[[ Source data open ]]

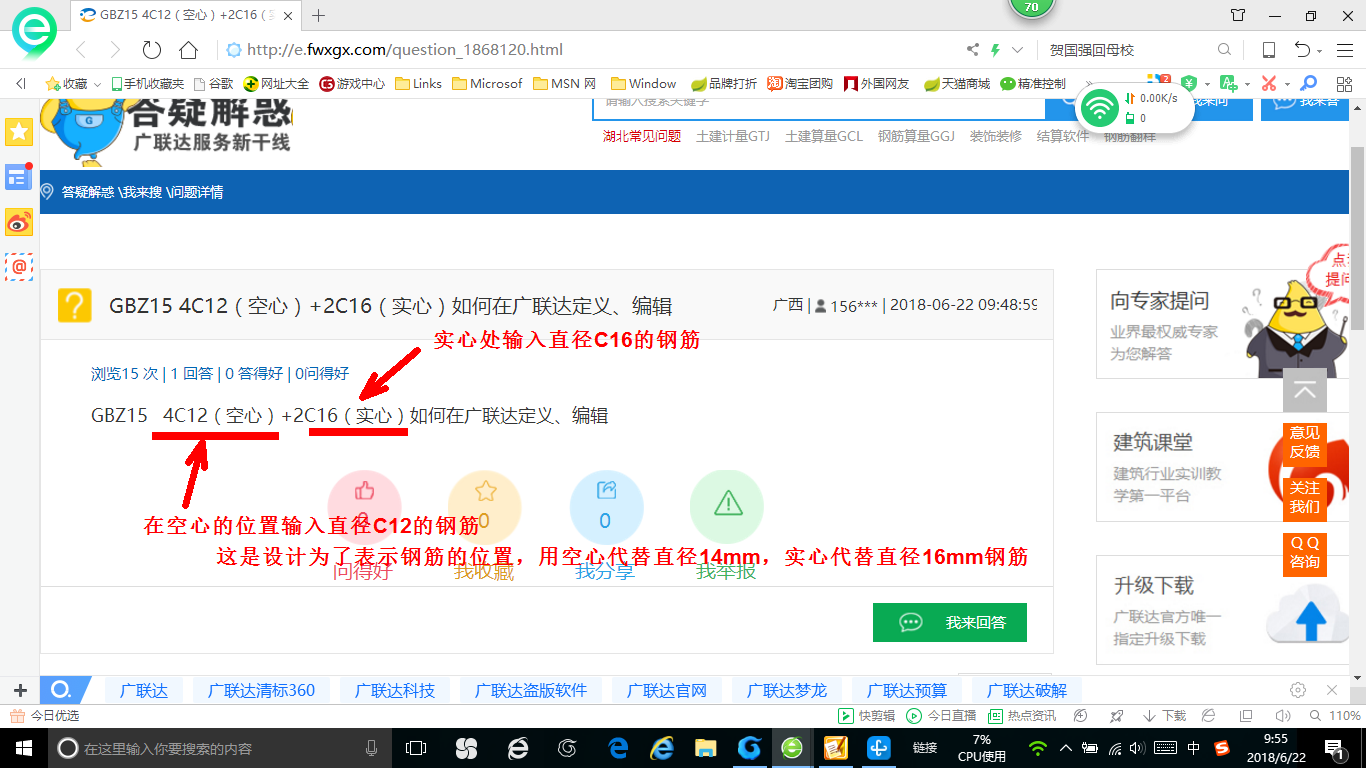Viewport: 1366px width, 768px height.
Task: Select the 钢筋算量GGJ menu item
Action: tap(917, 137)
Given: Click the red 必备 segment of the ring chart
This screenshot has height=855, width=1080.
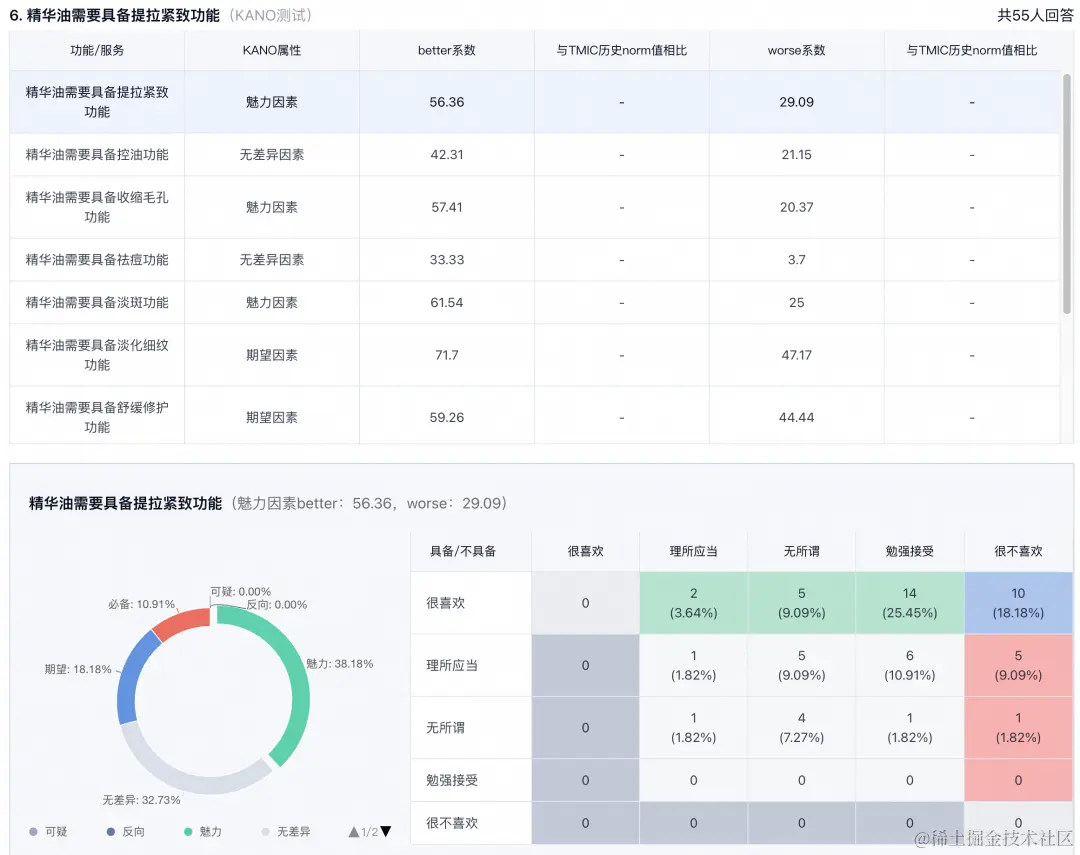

[[ Source data closed ]]

Exercise instructions: Your answer should consist solely of the lines from the one holding "Given: Click the" through the end of the listing, reproduced exactly and without pictures.

Solution below:
Given: Click the red 必备 segment of the ring chart
This screenshot has height=855, width=1080.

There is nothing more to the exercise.